Na edição das suas Memórias, Edmundo Pedro, veio falar da obra e da sua vida, a Guimarães, à Biblioteca Raul Brandão. No final, fui pedir-lhe um autógrafo no meu exemplar. A sua extrema simpatia permitiu-me perguntar-lhe: – “o  Senhor não se importa que coloque uma questão mais pessoal?” – “Faça favor”, respondeu. –“O Senhor sempre chegou a acabar o Guerra e Paz?” -“Desculpe, não estou  a perceber”, respondeu. Contei-lhe da entrevista do Luiz Pacheco. Edmundo Pedro soltou uma gargalhada bem sonora, não parava de rir e diz-me ”Isso é uma história fantástica, muito bom, muito bom, aquele Pacheco é incrível”. E ria.
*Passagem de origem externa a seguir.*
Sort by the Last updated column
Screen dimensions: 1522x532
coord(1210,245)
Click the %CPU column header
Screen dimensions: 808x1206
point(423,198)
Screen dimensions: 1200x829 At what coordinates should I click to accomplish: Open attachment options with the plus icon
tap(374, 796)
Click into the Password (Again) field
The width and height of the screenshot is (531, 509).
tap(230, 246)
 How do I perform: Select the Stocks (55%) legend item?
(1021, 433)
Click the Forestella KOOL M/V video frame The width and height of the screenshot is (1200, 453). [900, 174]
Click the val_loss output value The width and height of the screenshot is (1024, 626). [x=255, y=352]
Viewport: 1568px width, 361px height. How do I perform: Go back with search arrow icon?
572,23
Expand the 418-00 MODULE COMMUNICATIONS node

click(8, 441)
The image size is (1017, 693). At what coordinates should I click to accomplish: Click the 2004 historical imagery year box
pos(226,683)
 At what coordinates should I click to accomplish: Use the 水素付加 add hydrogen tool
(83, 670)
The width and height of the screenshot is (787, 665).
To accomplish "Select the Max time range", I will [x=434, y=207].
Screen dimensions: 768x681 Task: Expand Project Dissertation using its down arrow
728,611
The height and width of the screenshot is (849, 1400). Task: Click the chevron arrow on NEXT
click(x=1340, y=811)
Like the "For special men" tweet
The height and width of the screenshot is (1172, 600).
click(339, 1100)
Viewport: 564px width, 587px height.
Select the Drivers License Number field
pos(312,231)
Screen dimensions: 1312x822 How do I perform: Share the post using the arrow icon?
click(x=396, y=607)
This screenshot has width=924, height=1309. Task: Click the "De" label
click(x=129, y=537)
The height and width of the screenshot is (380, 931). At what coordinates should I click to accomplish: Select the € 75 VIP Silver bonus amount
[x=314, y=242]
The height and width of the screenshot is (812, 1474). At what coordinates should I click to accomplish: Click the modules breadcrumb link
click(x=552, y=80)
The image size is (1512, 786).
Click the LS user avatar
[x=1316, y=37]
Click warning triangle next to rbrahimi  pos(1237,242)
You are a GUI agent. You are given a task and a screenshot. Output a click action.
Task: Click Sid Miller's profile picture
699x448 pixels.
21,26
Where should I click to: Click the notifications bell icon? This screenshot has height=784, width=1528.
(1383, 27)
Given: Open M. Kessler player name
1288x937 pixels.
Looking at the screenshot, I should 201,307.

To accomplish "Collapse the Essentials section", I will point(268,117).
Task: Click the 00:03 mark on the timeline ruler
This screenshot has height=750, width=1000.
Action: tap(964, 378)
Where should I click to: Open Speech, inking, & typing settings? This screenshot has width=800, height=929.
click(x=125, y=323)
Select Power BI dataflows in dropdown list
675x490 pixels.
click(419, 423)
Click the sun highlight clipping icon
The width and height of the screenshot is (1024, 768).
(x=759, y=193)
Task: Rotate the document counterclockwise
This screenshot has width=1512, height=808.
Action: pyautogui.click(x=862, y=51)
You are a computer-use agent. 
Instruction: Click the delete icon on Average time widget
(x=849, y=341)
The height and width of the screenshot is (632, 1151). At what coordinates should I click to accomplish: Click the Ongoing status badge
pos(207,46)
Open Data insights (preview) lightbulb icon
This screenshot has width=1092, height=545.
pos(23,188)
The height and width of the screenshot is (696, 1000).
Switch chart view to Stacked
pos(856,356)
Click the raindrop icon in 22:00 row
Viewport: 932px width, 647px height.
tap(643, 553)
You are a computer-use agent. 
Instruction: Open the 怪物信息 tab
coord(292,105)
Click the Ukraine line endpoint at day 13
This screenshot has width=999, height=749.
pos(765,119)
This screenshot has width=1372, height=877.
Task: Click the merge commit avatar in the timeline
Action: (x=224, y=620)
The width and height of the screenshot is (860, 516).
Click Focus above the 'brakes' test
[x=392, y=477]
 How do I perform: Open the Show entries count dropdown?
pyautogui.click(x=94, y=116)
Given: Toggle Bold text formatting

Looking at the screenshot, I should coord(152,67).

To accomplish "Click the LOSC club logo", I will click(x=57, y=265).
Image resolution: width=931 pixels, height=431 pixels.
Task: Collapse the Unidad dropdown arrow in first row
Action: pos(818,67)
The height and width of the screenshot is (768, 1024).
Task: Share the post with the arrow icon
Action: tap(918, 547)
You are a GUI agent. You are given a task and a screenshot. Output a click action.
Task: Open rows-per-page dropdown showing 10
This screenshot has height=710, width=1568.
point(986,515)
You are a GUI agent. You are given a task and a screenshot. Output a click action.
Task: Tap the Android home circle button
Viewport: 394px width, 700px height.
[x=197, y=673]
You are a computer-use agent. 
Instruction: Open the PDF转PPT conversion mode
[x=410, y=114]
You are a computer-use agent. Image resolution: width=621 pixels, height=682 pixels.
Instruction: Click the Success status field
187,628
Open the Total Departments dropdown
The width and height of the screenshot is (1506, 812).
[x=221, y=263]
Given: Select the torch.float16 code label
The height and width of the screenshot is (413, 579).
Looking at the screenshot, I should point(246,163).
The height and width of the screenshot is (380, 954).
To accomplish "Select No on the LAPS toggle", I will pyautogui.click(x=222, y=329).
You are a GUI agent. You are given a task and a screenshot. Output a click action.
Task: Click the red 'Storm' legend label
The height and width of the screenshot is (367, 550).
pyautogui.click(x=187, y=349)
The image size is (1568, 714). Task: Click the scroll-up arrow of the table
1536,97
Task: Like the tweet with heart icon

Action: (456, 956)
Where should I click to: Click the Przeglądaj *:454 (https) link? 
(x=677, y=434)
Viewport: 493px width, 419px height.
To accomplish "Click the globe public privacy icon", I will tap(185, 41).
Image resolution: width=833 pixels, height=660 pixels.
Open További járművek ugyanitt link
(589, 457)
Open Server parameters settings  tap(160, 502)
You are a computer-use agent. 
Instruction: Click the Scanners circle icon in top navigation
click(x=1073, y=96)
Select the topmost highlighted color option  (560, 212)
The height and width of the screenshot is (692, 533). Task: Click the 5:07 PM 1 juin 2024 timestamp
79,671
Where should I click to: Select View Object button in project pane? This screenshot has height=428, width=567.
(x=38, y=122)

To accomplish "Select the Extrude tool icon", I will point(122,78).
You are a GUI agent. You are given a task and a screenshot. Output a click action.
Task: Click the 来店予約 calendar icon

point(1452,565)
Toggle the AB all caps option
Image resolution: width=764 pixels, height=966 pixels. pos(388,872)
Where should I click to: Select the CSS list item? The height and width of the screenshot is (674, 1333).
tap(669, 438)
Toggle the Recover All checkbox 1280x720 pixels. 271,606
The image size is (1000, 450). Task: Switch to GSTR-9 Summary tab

Depois lá me disse –“ Sabe (?), eu nunca estive na mesma cela do Pacheco, nem sequer estive com ele no mesmo estabelecimento prisional. Essa história é toda ela invenção pura. Mas não deixa de ser uma história magnífica, magnífica” E não parava de rir. “A propósito, na verdade  li o Guerra e Paz em português e em alemão”.